2020 Russian resupply spaceflight to the ISS

Progress MS-14 (Прогресс МC-14), Russian production No.448, identified by NASA as Progress 75P, was a Progress spaceflight operated by Roscosmos to resupply the International Space Station (ISS). This was the 166th flight of a Progress spacecraft.

== History ==
The Progress-MS was an uncrewed freighter based on the Progress-M featuring improved avionics. This improved variant first launched on 21 December 2015. It has the following improvements:

- New external compartment that enables it to deploy satellites. Each compartment can hold up to four launch containers. First time installed on Progress MS-03.
- Enhanced redundancy thanks to the addition of a backup system of electrical motors for the docking and sealing mechanism.
- Improved Micrometeoroid (MMOD) protection with additional panels in the cargo compartment.
- Luch Russian relay satellites link capabilities enable telemetry and control even when not in direct view of ground radio stations.
- GNSS autonomous navigation enables real time determination of the status vector and orbital parameters dispensing with the need of ground station orbit determination.
- Real time relative navigation thanks to direct radio data exchange capabilities with the space station.
- New digital radio that enables enhanced TV camera view for the docking operations.
- The Ukrainian Chezara Kvant-V on board radio system and antenna/feeder system has been replaced with a Unified Command Telemetry System (UCTS).
- Replacement of the Kurs A with Kurs NA digital system.

== Spacecraft ==
This flight was dedicated to the 75th anniversary of Victory: the Ribbon of Saint George and the orders of the Second World War were put on board the Soyuz. In order to prevent the Progress MS-14 coronavirus from entering the station, it underwent additional disinfection before launch before being sent. First of all, disinfection of the internal surfaces and equipment, as well as the external surfaces of the goods delivered was carried out with the selection of control samples. After refueling the vessel and upgrading the equipment, additional disinfection was carried out to prevent the virus from entering the ISS.

== Launch ==
The Soyuz-2.1a used to launch Progress MS-14, dubbed the "Victory Rocket" was decorated with the number "75" on its payload fairing to mark the 75th anniversary of the meeting of U.S. and Soviet troops on the Elbe River in Germany in the final days of World War II in Europe. The number has a double significance because the cargo mission is the 75th Progress resupply flight to the International Space Station since 2000.

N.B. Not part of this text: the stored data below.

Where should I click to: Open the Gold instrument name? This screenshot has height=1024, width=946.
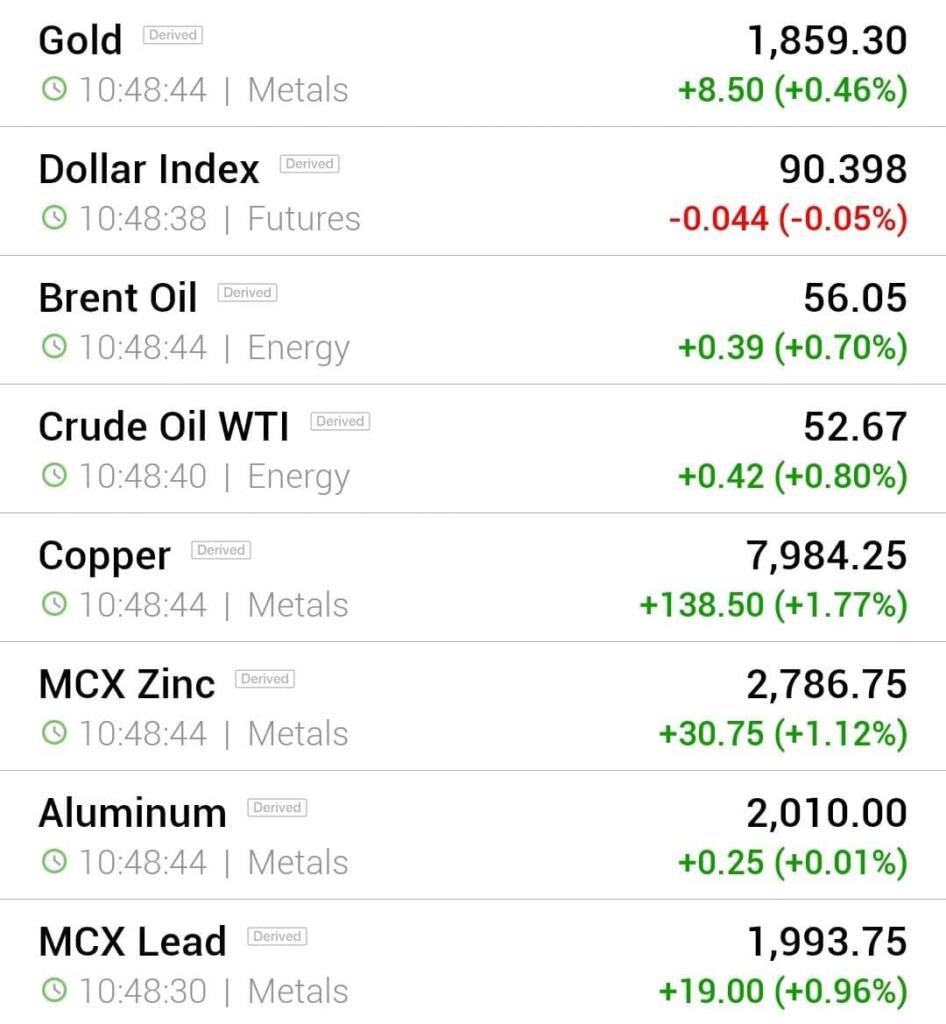point(80,40)
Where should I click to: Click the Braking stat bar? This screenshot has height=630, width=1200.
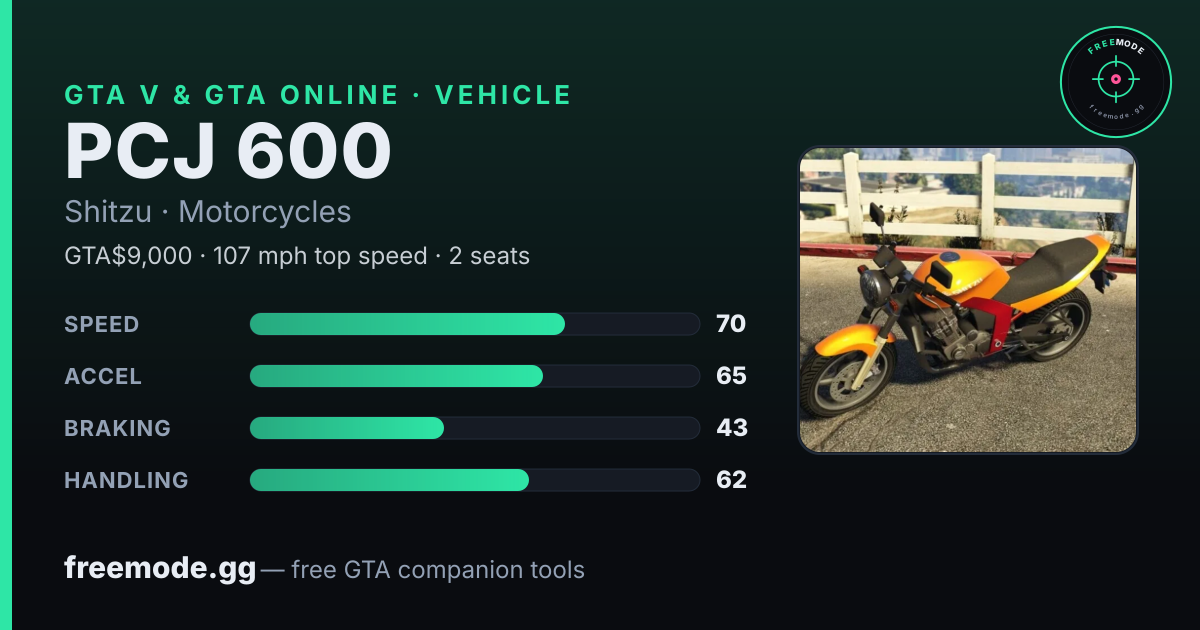[474, 428]
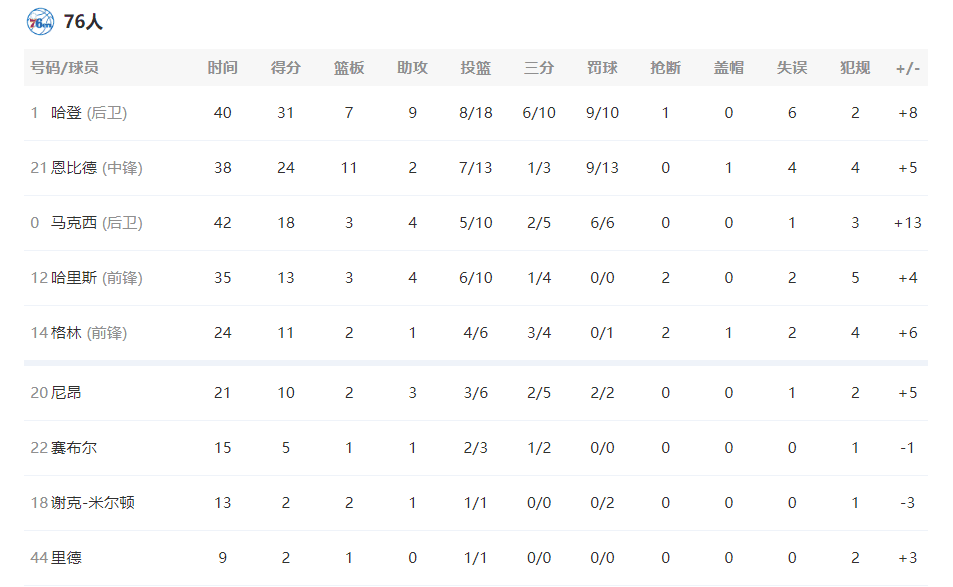Select player 马克西 name
953x587 pixels.
pyautogui.click(x=74, y=223)
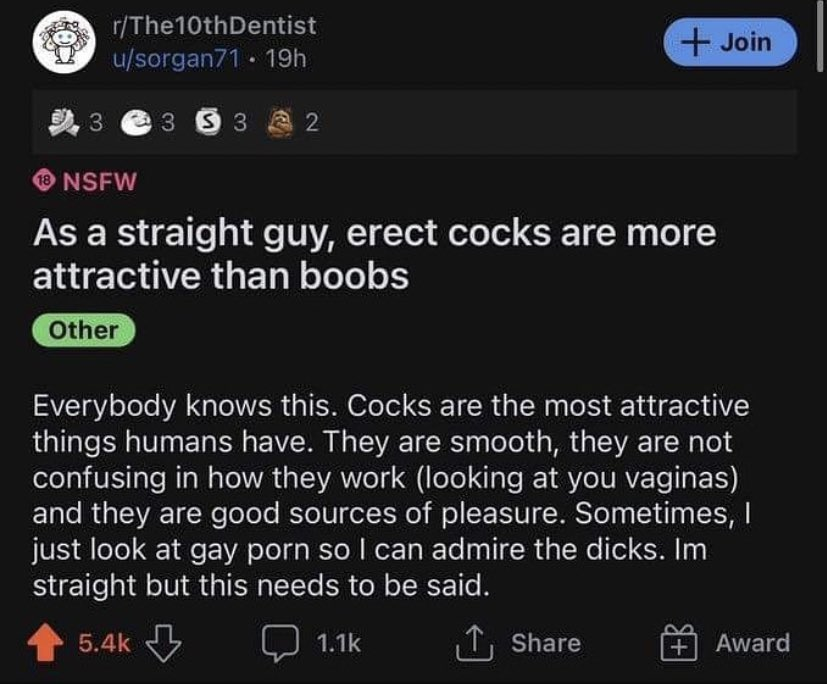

Progress MS-14 was launched at 01:51:41 UTC from Baikonur Site 31/6 on a fast-track trajectory. Following a nominal launch, Progress MS-14 docked with Zvezda on the ISS at 05:11:56 UTC.

== Docking ==

3 hours and 20 minutes after launch, Progress MS-14 successfully docked automatically to the rear port of Zvezda at 05:11:56 UTC on 25 April 2020, where it remained until 27 April 2021.

== Cargo ==
The Progress MS-14 spacecraft delivered 2528 kg of cargo, with 1358 kg of this being dry cargo. The following is a breakdown of cargo bound for the ISS:

- Dry cargo: 1358 kg
- Fuel: 700 kg
- Oxygen: 50 kg
- Water: 420 kg

== Undocking and decay ==
After its mission was completed, Progress MS-14 undocked from the station on 27 April 2021 filled with disposable trash. It re-entered the Earth's atmosphere for destruction over the South Pacific Ocean at 00:42 UTC, on 29 April 2021.